Quinoa Veggie Bowl
A vibrant medley of quinoa, roasted veggies, and a zesty lemon dressing makes this bowl a fresh and satisfying meal.
Total: 40 minPrep: 15 minCook: 25 min4 servings
Ingredients
Servings:
- 1 cup quinoa
- 2 cups water
- 1 red bell pepper, diced
- 1 zucchini, diced
- 1 cup cherry tomatoes, halved
- 1/2 red onion, finely chopped
- 1/4 cup fresh parsley, chopped
- 1/4 cup feta cheese, crumbled (optional)
- 3 tablespoons olive oil
- 2 tablespoons lemon juice
- 1 teaspoon cumin
- Salt and pepper to taste
Steps
- 1 Rinse quinoa under cold water. In a medium saucepan, combine quinoa and water. Bring to a boil, then reduce heat, cover, and simmer for 15 minutes. Fluff with a fork and let cool.
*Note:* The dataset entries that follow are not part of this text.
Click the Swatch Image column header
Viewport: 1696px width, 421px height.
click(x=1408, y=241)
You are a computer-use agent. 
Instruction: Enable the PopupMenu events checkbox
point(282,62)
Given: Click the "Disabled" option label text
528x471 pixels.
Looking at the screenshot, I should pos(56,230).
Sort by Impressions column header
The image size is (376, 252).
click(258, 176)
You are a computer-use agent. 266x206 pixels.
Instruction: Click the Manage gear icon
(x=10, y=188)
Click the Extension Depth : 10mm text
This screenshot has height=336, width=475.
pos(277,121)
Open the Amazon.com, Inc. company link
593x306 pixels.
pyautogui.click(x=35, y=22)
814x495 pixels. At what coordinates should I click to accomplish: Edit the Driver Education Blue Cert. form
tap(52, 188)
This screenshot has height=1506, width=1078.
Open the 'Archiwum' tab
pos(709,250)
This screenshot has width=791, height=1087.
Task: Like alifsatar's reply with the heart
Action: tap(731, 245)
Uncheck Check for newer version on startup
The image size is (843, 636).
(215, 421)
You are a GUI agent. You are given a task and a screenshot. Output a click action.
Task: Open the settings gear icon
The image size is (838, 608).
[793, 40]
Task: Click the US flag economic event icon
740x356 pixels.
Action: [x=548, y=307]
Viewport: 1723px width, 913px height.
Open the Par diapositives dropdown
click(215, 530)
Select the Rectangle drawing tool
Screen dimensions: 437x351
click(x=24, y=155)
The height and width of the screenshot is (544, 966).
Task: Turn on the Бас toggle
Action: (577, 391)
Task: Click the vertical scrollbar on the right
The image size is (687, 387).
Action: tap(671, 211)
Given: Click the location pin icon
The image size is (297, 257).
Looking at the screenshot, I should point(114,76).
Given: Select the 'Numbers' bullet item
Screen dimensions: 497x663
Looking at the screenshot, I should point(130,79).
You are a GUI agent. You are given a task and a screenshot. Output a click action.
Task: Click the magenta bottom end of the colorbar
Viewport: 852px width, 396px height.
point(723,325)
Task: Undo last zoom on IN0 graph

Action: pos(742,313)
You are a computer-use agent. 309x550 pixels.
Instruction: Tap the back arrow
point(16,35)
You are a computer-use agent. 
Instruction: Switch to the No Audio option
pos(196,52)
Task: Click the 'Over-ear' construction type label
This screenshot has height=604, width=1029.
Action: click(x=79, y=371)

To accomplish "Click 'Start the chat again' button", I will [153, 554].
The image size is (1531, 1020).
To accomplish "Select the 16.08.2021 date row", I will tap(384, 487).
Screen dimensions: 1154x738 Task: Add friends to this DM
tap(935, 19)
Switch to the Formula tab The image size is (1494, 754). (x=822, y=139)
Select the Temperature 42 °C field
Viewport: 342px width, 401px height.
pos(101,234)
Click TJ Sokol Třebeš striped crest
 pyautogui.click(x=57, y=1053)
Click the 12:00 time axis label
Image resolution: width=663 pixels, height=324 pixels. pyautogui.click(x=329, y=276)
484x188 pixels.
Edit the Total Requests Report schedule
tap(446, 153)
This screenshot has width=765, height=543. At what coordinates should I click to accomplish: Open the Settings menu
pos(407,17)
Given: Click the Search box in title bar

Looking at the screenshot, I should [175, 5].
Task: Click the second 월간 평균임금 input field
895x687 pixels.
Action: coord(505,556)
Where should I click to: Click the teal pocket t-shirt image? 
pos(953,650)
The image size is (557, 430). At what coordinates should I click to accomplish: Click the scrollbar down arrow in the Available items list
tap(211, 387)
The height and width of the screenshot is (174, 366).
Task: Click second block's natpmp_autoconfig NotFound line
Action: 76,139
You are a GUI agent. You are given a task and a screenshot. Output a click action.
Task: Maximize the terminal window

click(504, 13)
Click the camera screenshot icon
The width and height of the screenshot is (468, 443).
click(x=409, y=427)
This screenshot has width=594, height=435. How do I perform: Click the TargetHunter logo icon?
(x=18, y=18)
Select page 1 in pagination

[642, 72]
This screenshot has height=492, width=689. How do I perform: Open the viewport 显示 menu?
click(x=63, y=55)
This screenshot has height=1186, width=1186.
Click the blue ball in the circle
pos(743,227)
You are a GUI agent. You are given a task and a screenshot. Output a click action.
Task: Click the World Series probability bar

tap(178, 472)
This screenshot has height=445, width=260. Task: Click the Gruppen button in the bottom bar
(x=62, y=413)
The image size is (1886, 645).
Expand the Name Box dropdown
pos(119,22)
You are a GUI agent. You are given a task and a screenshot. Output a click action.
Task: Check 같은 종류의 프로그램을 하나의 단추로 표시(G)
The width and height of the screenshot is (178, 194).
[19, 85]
- 2 Preheat oven to 400°F. Toss diced red bell pepper and zucchini with 1 tablespoon olive oil, salt, and pepper. Roast on a baking sheet for 20 minutes.
- 3 In a large bowl, combine cooked quinoa, roasted veggies, cherry tomatoes, red onion, and parsley.
- 4 Whisk together lemon juice, cumin, remaining olive oil, salt, and pepper. Pour over the quinoa mixture and toss to coat.
- 5 Top with feta cheese if desired, and serve immediately.
Nutrition
Calories:
350 kcal
Tips
- For extra protein, add chickpeas or a hard-boiled egg.
- Substitute spinach or kale for a nutrient boost.
- Make ahead and store in the fridge for up to 3 days.
Storage
Store in an airtight container in the refrigerator for up to 3 days. Reheat gently in the microwave or enjoy cold.
Serving Suggestions
- Pair with a simple tahini drizzle or a sprinkle of toasted nuts.
- Serve with warm pita bread for a heartier meal.
FAQ
Can I make this vegan?
Absolutely! Just omit the feta cheese or substitute with a vegan alternative.
What can I use if I don't have quinoa?
Couscous or brown rice are great substitutes.